* _Given passage_:
Content starts

Biomathematics / Computational Biology Colloquium

Task-evoked activity quenches neural correlations and variability across cortical areas

Speaker: Takuya Ito, Center for Molecular and Behavioral Neuroscience, Rutgers University

Location: Warren Weaver Hall 1314

Date: Tuesday, February 4, 2020, 12:30 p.m.


Many large-scale functional connectivity studies have emphasized the importance of communication through increased inter-region correlations during task states. In contrast, spiking electrophysiology studies have demonstrated that task states primarily reduce correlations among pairs of neurons, likely enhancing their information coding by suppressing shared spontaneous activity. In this talk, I will adjudicate between these conflicting perspectives and assess whether brain regions during task states tend to increase or decrease their correlations. I will present empirical evidence demonstrating that variability and correlations primarily decrease during task states across a variety of cortical regions in two highly distinct data sets: non-human primate spiking data and human functional magnetic resonance imaging data. Moreover, this observed variability and correlation reduction was accompanied by an overall increase in dimensionality (reflecting less information redundancy) during task states, suggesting that decreased correlations increased information coding capacity. Finally, using dynamical systems modeling and analysis (with spiking and neural mass computational models), I will show that task-evoked activity increases the stability around a stable attractor, thereby quenching neural variability and correlations. Together, these results provide an integrative mechanistic account that encompasses measures of large-scale neural activity, variability, and correlations during spontaneous and task-evoked states in neural systems.

Content ends

* _Stored records_:
Content starts

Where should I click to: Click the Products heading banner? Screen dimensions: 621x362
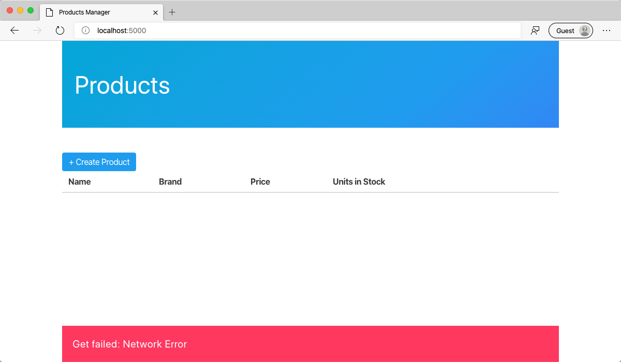(x=311, y=84)
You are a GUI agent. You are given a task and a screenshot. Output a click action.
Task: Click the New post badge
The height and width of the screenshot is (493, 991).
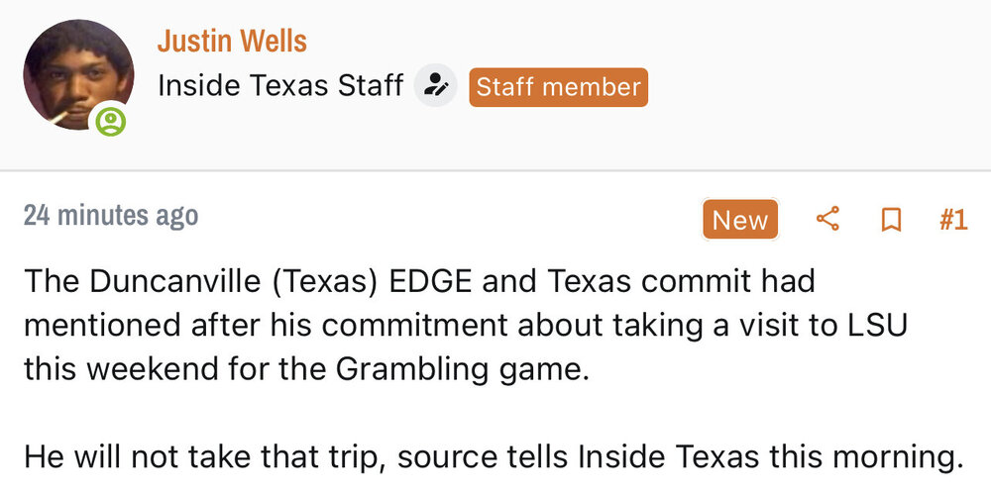(740, 220)
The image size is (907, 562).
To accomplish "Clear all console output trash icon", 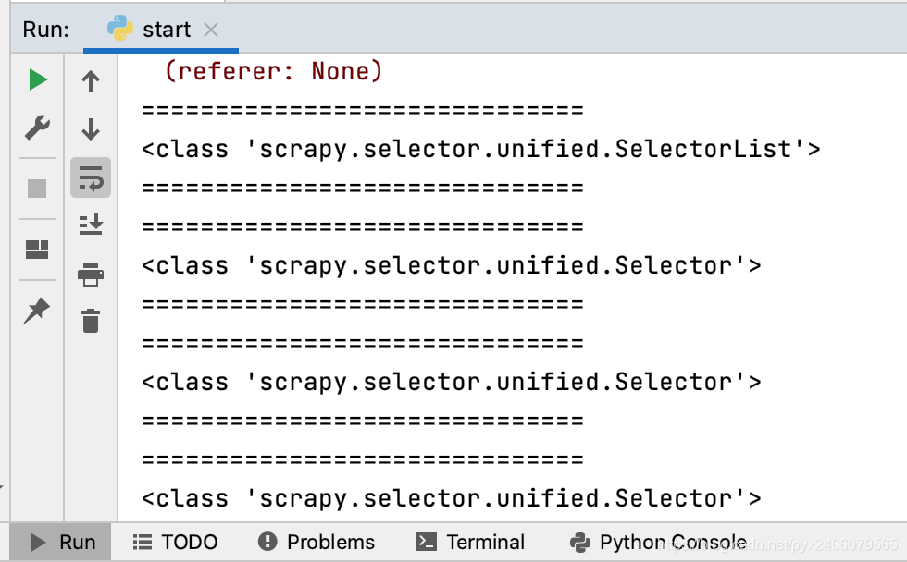I will pos(91,321).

Content ends

* _Assigned task 1_:
Answer these questions using the colloquium announcement.
(a) In which room is the talk held?
(b) What two data sets does the speaker say show decreased variability and correlations during task states?
(c) What two kinds of computational models are used in the dynamical systems modeling?
* _Assigned task 2_:
Repeat the part of the colloquium announcement from "Biomathematics / Computational" up to and including "2020, 12:30 p.m.".

* _Exercise output 1_:
(a) Warren Weaver Hall 1314
(b) Non-human primate spiking data and human functional magnetic resonance imaging data
(c) Spiking and neural mass computational models

* _Exercise output 2_:
Biomathematics / Computational Biology Colloquium

Task-evoked activity quenches neural correlations and variability across cortical areas

Speaker: Takuya Ito, Center for Molecular and Behavioral Neuroscience, Rutgers University

Location: Warren Weaver Hall 1314

Date: Tuesday, February 4, 2020, 12:30 p.m.